The 2011–12 SIU Edwardsville Cougars men's basketball team represented Southern Illinois University Edwardsville during the 2011–12 NCAA Division I men's basketball season. The Cougars, led by fifth-year head coach Lennox Forrester, played their home games at the Vadalabene Center and competed for the first time as members of the Ohio Valley Conference.

==Preseason==
Six players returned from the 8–21 team of 2010–11. They were joined by four freshmen and three junior college transfers.
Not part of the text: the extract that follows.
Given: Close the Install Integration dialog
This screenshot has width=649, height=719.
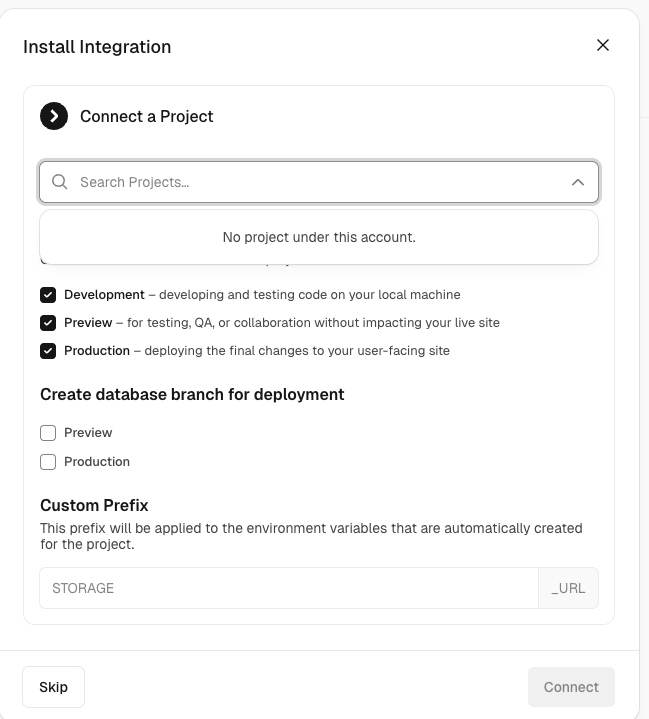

The OVC's pre-season coaches' poll picked SIUE to finish last in the Cougars' first season competing for the regular season title in the eleven team conference. No Cougars were selected to the pre-season All-OVC team.

==Season==
After starting 0–4 in the Cancún Challenge, the Cougars won six conference games, including five of their last eight, and finished in ninth place. Had they been eligible, they still would have failed to qualify for the eight team Ohio Valley Conference tournament.

Mark Yelovich was named to the All-Ohio Valley Conference second team, and Jerome Jones was on the All-Newcomer team.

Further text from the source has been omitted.